Retype the entire listing, keeping every word as it is.

++++

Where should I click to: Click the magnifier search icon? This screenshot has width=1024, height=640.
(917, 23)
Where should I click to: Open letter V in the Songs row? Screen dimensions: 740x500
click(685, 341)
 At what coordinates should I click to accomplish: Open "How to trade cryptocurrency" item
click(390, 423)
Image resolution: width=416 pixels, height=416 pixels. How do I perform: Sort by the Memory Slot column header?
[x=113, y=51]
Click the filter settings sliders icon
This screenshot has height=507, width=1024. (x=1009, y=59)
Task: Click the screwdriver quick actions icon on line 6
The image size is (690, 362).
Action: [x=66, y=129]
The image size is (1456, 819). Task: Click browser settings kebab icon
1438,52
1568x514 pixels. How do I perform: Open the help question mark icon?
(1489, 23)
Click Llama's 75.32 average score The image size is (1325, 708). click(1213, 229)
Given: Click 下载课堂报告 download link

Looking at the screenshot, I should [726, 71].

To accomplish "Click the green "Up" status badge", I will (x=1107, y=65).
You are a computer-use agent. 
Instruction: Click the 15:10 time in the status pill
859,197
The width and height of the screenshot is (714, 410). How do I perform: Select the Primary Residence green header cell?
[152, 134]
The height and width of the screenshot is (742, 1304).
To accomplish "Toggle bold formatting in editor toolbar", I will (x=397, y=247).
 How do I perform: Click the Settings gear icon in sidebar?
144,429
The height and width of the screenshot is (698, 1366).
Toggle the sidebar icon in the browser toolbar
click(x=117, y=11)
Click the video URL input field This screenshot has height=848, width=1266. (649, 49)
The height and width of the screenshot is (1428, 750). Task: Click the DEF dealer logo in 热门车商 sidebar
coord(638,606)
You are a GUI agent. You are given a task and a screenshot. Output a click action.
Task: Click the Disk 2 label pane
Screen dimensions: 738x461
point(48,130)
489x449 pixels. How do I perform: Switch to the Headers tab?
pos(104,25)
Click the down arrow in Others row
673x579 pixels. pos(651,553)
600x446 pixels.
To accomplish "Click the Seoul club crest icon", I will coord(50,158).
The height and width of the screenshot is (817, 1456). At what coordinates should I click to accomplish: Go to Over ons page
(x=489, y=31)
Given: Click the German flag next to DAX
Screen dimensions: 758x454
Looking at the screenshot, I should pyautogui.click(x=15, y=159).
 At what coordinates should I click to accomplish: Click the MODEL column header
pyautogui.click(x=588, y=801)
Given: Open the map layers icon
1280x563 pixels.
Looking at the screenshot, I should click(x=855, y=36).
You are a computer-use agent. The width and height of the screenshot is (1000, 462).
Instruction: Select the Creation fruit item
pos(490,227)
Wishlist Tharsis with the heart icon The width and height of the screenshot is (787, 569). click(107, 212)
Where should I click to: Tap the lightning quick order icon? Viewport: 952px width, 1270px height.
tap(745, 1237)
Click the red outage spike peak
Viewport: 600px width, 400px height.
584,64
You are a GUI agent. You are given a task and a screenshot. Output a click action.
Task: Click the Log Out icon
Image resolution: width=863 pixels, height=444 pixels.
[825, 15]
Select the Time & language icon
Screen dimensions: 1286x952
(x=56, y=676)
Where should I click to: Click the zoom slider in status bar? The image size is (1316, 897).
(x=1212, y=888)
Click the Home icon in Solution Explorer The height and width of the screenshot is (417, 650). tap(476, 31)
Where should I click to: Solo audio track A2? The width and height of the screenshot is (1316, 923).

++++

• Solution for this task
Where should I click to: Click the magnifier search icon? This screenshot has width=1024, height=640.
(917, 23)
Where should I click to: Open letter V in the Songs row? Screen dimensions: 740x500
click(685, 341)
 At what coordinates should I click to accomplish: Open "How to trade cryptocurrency" item
click(390, 423)
Image resolution: width=416 pixels, height=416 pixels. How do I perform: Sort by the Memory Slot column header?
[x=113, y=51]
Click the filter settings sliders icon
This screenshot has height=507, width=1024. (x=1009, y=59)
Task: Click the screwdriver quick actions icon on line 6
The image size is (690, 362).
Action: [x=66, y=129]
The image size is (1456, 819). Task: Click browser settings kebab icon
1438,52
1568x514 pixels. How do I perform: Open the help question mark icon?
(1489, 23)
Click Llama's 75.32 average score The image size is (1325, 708). click(1213, 229)
Given: Click 下载课堂报告 download link

Looking at the screenshot, I should [726, 71].

To accomplish "Click the green "Up" status badge", I will (x=1107, y=65).
You are a computer-use agent. 
Instruction: Click the 15:10 time in the status pill
859,197
The width and height of the screenshot is (714, 410). How do I perform: Select the Primary Residence green header cell?
[152, 134]
The height and width of the screenshot is (742, 1304).
To accomplish "Toggle bold formatting in editor toolbar", I will (x=397, y=247).
 How do I perform: Click the Settings gear icon in sidebar?
144,429
The height and width of the screenshot is (698, 1366).
Toggle the sidebar icon in the browser toolbar
click(x=117, y=11)
Click the video URL input field This screenshot has height=848, width=1266. (649, 49)
The height and width of the screenshot is (1428, 750). Task: Click the DEF dealer logo in 热门车商 sidebar
coord(638,606)
You are a GUI agent. You are given a task and a screenshot. Output a click action.
Task: Click the Disk 2 label pane
Screen dimensions: 738x461
point(48,130)
489x449 pixels. How do I perform: Switch to the Headers tab?
pos(104,25)
Click the down arrow in Others row
673x579 pixels. pos(651,553)
600x446 pixels.
To accomplish "Click the Seoul club crest icon", I will coord(50,158).
The height and width of the screenshot is (817, 1456). At what coordinates should I click to accomplish: Go to Over ons page
(x=489, y=31)
Given: Click the German flag next to DAX
Screen dimensions: 758x454
Looking at the screenshot, I should pyautogui.click(x=15, y=159).
 At what coordinates should I click to accomplish: Click the MODEL column header
pyautogui.click(x=588, y=801)
Given: Open the map layers icon
1280x563 pixels.
Looking at the screenshot, I should click(x=855, y=36).
You are a computer-use agent. The width and height of the screenshot is (1000, 462).
Instruction: Select the Creation fruit item
pos(490,227)
Wishlist Tharsis with the heart icon The width and height of the screenshot is (787, 569). click(107, 212)
Where should I click to: Tap the lightning quick order icon? Viewport: 952px width, 1270px height.
tap(745, 1237)
Click the red outage spike peak
Viewport: 600px width, 400px height.
584,64
You are a GUI agent. You are given a task and a screenshot. Output a click action.
Task: Click the Log Out icon
Image resolution: width=863 pixels, height=444 pixels.
[825, 15]
Select the Time & language icon
Screen dimensions: 1286x952
(x=56, y=676)
Where should I click to: Click the zoom slider in status bar? The image size is (1316, 897).
(x=1212, y=888)
Click the Home icon in Solution Explorer The height and width of the screenshot is (417, 650). tap(476, 31)
Where should I click to: Solo audio track A2? The width and height of the screenshot is (1316, 923).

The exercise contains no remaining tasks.